[Collection entries]
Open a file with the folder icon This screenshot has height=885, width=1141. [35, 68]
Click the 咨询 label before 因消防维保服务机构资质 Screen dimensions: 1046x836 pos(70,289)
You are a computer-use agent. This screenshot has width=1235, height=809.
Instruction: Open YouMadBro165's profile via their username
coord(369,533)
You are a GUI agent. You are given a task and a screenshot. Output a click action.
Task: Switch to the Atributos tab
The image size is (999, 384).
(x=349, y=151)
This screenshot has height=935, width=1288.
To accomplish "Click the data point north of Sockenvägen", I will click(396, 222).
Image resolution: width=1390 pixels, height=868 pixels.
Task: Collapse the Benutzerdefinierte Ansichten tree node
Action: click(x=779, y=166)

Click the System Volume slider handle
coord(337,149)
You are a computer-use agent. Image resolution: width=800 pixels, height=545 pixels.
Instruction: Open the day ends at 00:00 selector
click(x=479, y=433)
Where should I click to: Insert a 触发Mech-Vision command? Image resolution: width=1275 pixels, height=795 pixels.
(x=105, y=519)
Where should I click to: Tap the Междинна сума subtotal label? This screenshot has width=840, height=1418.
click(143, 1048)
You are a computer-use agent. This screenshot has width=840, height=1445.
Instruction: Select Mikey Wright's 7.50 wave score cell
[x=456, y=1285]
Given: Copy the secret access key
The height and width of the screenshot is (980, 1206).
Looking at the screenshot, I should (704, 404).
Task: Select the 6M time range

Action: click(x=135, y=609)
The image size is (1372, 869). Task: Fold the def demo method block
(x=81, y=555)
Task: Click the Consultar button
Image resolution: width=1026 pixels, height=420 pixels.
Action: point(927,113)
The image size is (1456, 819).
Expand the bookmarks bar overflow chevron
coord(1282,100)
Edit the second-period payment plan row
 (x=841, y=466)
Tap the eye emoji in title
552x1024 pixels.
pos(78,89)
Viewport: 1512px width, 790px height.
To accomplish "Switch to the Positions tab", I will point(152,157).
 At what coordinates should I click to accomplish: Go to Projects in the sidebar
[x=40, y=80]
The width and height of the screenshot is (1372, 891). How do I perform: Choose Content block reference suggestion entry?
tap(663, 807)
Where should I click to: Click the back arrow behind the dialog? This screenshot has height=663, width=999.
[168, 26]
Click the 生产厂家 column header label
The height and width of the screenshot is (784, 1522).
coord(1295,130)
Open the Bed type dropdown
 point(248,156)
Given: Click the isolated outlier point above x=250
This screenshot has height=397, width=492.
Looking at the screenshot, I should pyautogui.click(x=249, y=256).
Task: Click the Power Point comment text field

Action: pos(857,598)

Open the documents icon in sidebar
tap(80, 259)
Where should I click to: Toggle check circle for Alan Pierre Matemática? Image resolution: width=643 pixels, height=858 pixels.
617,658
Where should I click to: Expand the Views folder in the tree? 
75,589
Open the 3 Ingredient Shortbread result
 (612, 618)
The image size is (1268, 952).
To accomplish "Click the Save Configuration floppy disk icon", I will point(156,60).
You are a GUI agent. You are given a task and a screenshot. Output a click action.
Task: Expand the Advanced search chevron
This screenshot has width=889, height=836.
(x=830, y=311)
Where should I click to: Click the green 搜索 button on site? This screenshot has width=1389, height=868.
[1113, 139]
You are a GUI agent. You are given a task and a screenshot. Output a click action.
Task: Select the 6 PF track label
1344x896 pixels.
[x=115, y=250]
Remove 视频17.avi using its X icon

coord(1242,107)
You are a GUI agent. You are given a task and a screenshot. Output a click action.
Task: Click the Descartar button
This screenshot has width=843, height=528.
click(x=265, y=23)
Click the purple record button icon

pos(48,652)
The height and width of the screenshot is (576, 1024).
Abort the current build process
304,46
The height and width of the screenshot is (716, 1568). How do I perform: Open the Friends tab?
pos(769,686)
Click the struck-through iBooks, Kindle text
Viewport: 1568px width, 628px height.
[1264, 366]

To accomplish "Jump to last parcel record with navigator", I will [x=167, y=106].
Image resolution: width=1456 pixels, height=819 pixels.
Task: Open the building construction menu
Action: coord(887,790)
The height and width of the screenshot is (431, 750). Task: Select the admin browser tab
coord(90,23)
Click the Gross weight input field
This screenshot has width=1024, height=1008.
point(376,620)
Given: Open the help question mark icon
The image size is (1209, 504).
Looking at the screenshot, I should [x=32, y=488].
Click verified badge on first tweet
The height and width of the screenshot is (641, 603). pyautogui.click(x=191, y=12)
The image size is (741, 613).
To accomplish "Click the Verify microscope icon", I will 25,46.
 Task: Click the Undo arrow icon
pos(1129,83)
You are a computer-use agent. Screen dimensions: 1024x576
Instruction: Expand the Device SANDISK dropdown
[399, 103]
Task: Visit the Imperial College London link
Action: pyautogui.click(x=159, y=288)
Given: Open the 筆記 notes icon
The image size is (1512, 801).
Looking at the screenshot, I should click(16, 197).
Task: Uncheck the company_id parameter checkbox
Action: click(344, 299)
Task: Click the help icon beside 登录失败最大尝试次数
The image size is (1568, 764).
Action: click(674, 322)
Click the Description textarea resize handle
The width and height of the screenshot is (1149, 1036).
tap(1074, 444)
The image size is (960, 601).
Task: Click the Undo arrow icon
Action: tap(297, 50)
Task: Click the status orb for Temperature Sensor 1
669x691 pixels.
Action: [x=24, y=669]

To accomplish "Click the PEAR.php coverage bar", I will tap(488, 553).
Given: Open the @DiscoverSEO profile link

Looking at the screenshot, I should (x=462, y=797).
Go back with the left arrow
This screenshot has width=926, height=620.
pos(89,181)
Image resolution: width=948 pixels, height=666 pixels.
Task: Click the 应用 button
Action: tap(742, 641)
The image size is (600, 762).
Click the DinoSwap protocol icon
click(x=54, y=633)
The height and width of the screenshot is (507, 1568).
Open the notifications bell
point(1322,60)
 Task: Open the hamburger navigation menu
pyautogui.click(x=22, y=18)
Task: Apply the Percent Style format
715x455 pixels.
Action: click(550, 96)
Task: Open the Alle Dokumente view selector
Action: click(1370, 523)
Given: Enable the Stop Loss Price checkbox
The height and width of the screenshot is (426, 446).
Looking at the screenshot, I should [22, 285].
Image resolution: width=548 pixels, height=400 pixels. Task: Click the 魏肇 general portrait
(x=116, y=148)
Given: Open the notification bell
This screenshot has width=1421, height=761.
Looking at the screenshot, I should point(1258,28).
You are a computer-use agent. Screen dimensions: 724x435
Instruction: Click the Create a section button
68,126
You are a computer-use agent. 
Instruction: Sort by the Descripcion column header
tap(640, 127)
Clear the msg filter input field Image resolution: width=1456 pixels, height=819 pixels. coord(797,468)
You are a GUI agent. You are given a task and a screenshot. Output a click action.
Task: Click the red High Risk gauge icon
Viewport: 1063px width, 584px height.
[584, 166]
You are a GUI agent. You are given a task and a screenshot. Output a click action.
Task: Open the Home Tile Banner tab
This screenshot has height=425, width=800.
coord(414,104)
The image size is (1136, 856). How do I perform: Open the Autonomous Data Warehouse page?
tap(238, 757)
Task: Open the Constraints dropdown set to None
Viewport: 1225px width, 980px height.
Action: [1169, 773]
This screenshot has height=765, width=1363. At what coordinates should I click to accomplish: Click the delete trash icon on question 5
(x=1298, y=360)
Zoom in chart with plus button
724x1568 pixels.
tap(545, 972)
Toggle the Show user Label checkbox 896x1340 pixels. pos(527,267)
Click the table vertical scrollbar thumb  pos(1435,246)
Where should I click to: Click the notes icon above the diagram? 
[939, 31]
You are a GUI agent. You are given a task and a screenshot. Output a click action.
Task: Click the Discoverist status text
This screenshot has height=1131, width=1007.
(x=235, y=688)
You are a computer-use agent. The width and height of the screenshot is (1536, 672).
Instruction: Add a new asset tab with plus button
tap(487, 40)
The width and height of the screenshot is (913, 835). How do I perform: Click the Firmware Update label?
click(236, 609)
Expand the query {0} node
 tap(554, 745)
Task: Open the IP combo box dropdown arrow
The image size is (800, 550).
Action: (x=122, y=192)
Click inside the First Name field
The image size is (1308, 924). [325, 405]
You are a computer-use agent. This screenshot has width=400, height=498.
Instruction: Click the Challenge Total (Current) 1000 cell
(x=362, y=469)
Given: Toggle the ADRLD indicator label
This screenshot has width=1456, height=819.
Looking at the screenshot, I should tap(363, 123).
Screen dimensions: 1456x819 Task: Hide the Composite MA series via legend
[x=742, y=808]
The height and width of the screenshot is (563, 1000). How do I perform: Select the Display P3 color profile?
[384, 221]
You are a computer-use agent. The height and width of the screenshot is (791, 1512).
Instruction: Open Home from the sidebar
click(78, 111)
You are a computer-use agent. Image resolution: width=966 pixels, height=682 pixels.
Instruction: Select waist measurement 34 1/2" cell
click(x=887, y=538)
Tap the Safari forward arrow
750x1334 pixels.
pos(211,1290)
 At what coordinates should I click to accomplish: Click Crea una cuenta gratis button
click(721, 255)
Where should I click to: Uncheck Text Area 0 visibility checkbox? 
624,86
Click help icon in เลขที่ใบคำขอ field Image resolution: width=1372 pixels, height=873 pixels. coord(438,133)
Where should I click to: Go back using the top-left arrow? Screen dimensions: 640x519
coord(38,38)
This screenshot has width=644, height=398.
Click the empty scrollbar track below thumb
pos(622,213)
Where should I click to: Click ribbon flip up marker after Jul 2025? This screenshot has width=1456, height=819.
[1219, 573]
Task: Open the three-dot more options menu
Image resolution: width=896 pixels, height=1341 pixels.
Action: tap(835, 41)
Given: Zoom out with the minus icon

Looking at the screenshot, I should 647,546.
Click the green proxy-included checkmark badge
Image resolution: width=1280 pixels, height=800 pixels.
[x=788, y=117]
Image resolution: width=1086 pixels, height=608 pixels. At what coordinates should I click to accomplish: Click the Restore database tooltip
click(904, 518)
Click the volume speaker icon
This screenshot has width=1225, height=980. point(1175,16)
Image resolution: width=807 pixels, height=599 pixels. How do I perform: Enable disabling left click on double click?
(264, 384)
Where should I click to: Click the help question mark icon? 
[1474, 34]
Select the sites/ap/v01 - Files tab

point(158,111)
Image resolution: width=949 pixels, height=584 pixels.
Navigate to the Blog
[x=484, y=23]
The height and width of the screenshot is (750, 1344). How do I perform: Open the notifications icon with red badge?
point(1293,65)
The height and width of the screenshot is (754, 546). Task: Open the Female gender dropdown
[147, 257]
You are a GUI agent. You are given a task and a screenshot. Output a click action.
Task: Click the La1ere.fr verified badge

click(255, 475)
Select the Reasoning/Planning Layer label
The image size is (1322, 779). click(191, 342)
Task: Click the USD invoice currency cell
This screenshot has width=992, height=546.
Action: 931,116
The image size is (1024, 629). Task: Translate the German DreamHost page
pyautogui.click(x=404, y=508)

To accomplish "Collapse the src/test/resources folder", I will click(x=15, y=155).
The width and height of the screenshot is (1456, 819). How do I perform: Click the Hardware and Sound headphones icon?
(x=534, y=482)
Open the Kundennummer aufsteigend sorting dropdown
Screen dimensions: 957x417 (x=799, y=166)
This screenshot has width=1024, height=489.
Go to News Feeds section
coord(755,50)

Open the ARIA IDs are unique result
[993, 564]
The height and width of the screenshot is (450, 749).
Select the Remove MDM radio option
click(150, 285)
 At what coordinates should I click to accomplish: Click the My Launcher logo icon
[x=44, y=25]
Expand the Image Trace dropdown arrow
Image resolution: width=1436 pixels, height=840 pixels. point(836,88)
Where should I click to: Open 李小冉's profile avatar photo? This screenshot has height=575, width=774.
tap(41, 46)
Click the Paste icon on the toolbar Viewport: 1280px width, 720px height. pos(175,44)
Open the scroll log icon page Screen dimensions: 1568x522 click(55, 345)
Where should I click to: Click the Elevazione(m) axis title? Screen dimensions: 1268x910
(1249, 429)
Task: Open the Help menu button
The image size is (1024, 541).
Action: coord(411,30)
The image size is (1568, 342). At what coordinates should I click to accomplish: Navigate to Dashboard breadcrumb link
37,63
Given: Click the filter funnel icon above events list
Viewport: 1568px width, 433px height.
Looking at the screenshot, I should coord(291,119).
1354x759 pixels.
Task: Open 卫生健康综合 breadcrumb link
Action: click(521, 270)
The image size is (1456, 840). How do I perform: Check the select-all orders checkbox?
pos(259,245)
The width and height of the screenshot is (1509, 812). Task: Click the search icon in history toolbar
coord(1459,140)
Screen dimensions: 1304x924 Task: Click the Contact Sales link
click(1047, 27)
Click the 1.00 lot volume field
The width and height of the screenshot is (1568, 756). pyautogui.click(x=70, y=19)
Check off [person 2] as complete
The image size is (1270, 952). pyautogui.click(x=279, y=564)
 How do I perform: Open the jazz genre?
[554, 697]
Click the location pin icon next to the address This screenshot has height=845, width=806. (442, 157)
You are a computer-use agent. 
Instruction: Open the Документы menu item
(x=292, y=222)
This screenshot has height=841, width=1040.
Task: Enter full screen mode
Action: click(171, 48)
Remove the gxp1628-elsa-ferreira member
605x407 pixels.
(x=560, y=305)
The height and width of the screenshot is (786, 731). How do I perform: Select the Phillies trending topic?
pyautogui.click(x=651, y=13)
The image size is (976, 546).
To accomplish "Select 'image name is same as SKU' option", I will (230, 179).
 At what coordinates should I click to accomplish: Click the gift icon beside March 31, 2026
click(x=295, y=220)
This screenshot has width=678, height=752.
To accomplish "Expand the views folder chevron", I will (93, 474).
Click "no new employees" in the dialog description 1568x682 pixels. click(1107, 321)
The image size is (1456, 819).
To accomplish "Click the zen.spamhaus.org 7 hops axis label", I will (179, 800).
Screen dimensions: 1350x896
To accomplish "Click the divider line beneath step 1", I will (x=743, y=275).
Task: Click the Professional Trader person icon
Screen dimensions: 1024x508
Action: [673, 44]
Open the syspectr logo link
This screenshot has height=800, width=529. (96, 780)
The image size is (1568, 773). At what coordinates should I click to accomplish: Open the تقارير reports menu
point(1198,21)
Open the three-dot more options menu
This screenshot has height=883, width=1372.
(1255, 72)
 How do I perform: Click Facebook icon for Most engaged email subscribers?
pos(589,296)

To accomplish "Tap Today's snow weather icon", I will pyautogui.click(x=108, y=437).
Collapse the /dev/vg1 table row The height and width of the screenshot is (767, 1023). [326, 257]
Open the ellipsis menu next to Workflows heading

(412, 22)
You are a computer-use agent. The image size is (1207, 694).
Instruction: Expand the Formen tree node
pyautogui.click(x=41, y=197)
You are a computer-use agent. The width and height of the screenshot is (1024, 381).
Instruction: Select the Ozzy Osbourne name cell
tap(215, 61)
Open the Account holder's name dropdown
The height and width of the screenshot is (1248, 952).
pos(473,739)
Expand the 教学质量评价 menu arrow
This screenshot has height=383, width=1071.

### The task:
Put the stretch of records from the line containing "Where should I click to: Open" through the line containing "Action: click(521, 270)" into a JSON list of strings, one string per line. Leave out any blank lines.

### Answer to the task:
[
  "Where should I click to: Open 李小冉's profile avatar photo? This screenshot has height=575, width=774.",
  "tap(41, 46)",
  "Click the Paste icon on the toolbar Viewport: 1280px width, 720px height. pos(175,44)",
  "Open the scroll log icon page Screen dimensions: 1568x522 click(55, 345)",
  "Where should I click to: Click the Elevazione(m) axis title? Screen dimensions: 1268x910",
  "(1249, 429)",
  "Task: Open the Help menu button",
  "The image size is (1024, 541).",
  "Action: coord(411,30)",
  "The image size is (1568, 342). At what coordinates should I click to accomplish: Navigate to Dashboard breadcrumb link",
  "37,63",
  "Given: Click the filter funnel icon above events list",
  "Viewport: 1568px width, 433px height.",
  "Looking at the screenshot, I should coord(291,119).",
  "1354x759 pixels.",
  "Task: Open 卫生健康综合 breadcrumb link",
  "Action: click(521, 270)"
]